WHAT THIS TASK INVOLVES:
Return the data below exactly, but only from the line containing "Tekstikortit (313, 716)" through the line containing "Poika ja purjevene (329, 2304)", with both of those lines included.

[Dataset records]
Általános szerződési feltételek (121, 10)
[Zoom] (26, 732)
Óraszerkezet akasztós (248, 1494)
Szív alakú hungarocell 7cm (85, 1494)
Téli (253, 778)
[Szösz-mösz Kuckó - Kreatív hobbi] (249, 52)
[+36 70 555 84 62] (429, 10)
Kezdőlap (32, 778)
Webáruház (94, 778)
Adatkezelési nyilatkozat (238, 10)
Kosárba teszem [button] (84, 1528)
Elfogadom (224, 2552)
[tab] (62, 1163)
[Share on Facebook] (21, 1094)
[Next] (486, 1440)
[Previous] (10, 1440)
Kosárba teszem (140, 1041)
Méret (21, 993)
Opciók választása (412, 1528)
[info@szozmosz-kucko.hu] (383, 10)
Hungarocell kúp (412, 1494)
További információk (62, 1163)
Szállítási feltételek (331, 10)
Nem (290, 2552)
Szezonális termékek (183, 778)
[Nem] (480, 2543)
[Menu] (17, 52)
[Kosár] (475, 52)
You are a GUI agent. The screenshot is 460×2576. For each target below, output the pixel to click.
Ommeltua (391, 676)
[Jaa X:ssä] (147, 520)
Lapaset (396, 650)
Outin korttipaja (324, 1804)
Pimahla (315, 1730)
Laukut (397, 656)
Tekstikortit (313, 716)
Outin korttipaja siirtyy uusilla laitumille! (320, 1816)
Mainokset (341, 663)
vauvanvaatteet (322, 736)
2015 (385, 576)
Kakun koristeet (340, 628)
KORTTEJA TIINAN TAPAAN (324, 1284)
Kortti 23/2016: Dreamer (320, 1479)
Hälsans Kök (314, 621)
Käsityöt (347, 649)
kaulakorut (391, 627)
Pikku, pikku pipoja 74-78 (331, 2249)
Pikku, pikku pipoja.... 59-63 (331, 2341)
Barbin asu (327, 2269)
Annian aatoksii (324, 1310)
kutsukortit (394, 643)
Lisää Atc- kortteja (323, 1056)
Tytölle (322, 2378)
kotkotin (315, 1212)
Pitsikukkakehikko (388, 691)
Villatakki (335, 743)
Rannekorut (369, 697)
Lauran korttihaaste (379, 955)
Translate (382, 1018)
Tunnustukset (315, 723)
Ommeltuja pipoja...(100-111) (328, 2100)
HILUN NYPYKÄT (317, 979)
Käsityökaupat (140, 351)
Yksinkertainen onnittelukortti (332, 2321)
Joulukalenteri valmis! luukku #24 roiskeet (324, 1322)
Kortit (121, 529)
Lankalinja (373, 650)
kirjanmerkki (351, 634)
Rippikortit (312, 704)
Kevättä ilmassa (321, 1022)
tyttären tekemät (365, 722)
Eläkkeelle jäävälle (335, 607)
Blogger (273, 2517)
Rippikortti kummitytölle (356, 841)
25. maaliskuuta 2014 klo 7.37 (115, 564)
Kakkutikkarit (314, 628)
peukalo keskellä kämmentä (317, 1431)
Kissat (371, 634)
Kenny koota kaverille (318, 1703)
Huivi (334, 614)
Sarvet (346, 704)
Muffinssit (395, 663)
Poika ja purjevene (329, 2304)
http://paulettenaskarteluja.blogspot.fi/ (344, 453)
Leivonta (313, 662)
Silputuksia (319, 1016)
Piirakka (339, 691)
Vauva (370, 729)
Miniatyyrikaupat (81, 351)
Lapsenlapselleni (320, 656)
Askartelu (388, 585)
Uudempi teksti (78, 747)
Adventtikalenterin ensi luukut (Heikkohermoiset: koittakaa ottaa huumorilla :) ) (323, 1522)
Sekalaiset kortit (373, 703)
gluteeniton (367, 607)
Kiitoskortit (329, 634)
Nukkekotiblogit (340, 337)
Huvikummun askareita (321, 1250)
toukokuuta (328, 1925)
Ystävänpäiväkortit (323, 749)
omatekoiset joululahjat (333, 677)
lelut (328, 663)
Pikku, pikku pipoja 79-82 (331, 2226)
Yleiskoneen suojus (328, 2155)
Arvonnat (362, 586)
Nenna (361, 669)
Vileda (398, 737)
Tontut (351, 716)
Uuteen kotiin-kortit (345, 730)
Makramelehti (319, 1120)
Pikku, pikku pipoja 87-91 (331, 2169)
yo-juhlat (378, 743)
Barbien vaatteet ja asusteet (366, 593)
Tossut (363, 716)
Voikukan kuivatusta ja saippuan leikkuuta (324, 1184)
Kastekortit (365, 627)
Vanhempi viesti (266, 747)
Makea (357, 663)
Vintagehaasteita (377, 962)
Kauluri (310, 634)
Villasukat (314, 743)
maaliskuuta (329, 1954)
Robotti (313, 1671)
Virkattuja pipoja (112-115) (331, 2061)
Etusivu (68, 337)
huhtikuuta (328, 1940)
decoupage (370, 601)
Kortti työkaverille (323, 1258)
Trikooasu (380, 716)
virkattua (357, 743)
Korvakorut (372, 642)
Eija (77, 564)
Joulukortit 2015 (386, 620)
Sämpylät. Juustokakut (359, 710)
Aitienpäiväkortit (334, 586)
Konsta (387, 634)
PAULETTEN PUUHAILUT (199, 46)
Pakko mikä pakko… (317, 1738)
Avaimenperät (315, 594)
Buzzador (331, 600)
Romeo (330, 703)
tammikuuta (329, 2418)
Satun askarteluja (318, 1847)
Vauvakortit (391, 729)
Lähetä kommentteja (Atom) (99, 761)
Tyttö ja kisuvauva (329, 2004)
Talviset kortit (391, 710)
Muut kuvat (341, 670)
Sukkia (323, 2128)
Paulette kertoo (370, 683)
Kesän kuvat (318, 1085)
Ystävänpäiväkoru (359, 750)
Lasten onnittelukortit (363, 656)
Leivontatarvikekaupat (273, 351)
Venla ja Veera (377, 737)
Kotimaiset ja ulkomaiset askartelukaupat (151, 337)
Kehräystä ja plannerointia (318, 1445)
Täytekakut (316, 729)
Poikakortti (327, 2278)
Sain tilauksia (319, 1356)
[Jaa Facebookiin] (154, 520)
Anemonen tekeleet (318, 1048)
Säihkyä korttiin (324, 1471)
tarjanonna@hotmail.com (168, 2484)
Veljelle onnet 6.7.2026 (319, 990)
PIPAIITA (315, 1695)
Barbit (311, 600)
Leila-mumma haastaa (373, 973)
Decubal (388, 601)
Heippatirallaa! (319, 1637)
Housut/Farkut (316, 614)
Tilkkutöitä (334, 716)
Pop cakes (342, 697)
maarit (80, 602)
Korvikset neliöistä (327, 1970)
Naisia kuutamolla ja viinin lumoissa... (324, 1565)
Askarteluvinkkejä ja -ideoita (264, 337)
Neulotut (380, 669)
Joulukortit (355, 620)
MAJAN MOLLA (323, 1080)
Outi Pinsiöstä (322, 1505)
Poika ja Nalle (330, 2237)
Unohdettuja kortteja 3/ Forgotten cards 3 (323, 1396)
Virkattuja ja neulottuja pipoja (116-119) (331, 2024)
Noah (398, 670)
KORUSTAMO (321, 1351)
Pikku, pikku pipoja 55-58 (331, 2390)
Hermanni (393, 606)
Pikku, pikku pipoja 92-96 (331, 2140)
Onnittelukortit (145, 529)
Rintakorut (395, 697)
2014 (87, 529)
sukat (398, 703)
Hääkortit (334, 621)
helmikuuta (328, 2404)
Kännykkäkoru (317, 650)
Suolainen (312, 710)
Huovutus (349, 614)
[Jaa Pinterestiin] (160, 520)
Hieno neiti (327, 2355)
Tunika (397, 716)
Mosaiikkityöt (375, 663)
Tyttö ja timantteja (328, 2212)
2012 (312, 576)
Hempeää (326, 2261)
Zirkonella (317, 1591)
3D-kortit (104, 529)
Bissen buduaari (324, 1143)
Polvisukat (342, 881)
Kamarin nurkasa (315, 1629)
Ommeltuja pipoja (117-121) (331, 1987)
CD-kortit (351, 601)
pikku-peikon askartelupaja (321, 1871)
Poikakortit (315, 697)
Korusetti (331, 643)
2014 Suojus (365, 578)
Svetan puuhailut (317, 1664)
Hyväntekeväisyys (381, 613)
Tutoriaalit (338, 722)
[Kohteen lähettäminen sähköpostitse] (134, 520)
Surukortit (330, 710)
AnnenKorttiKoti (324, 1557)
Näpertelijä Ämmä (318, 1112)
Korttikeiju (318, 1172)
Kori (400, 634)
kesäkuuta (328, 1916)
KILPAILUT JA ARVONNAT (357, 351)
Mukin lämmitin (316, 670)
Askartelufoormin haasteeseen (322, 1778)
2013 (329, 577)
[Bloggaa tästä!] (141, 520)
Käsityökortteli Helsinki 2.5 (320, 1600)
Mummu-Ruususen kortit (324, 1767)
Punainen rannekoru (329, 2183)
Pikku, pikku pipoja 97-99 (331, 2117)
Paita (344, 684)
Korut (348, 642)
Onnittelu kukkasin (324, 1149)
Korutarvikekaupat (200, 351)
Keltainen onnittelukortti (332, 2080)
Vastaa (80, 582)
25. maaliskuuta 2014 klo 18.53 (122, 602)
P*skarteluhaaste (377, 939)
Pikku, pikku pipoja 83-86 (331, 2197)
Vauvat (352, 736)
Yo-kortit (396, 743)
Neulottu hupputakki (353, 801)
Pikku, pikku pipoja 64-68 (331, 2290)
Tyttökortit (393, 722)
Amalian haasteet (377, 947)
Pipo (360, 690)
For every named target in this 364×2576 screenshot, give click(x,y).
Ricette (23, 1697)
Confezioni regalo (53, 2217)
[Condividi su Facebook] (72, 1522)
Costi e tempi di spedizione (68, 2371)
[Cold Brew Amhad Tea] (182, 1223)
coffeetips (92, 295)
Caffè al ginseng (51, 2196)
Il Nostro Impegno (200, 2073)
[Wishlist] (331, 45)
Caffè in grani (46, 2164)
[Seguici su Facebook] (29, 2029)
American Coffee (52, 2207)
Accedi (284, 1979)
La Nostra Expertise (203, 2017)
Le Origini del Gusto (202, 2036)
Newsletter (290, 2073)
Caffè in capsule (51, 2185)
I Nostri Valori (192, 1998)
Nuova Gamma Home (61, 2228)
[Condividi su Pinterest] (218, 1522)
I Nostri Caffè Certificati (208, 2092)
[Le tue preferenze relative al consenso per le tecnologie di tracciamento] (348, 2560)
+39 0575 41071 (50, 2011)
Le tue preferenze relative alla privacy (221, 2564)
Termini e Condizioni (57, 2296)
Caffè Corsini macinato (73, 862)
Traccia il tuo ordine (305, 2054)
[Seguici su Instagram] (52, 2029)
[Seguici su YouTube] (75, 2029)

EXERCISE OUTPUT:
Tekstikortit (313, 716)
Outin korttipaja siirtyy uusilla laitumille! (320, 1816)
Mainokset (341, 663)
vauvanvaatteet (322, 736)
2015 (385, 576)
Kakun koristeet (340, 628)
KORTTEJA TIINAN TAPAAN (324, 1284)
Kortti 23/2016: Dreamer (320, 1479)
Hälsans Kök (314, 621)
Käsityöt (347, 649)
kaulakorut (391, 627)
Pikku, pikku pipoja 74-78 (331, 2249)
Pikku, pikku pipoja.... 59-63 (331, 2341)
Barbin asu (327, 2269)
Annian aatoksii (324, 1310)
kutsukortit (394, 643)
Lisää Atc- kortteja (323, 1056)
Tytölle (322, 2378)
kotkotin (315, 1212)
Pitsikukkakehikko (388, 691)
Villatakki (335, 743)
Rannekorut (369, 697)
Lauran korttihaaste (379, 955)
Translate (382, 1018)
Tunnustukset (315, 723)
Ommeltuja pipoja...(100-111) (328, 2100)
HILUN NYPYKÄT (317, 979)
Käsityökaupat (140, 351)
Yksinkertainen onnittelukortti (332, 2321)
Joulukalenteri valmis! luukku #24 roiskeet (324, 1322)
Kortit (121, 529)
Lankalinja (373, 650)
kirjanmerkki (351, 634)
Rippikortit (312, 704)
Kevättä ilmassa (321, 1022)
tyttären tekemät (365, 722)
Eläkkeelle jäävälle (335, 607)
Blogger (273, 2517)
Rippikortti kummitytölle (356, 841)
25. maaliskuuta 2014 klo 7.37 (115, 564)
Kakkutikkarit (314, 628)
peukalo keskellä kämmentä (317, 1431)
Kissat (371, 634)
Kenny koota kaverille (318, 1703)
Huivi (334, 614)
Sarvet (346, 704)
Muffinssit (395, 663)
Poika ja purjevene (329, 2304)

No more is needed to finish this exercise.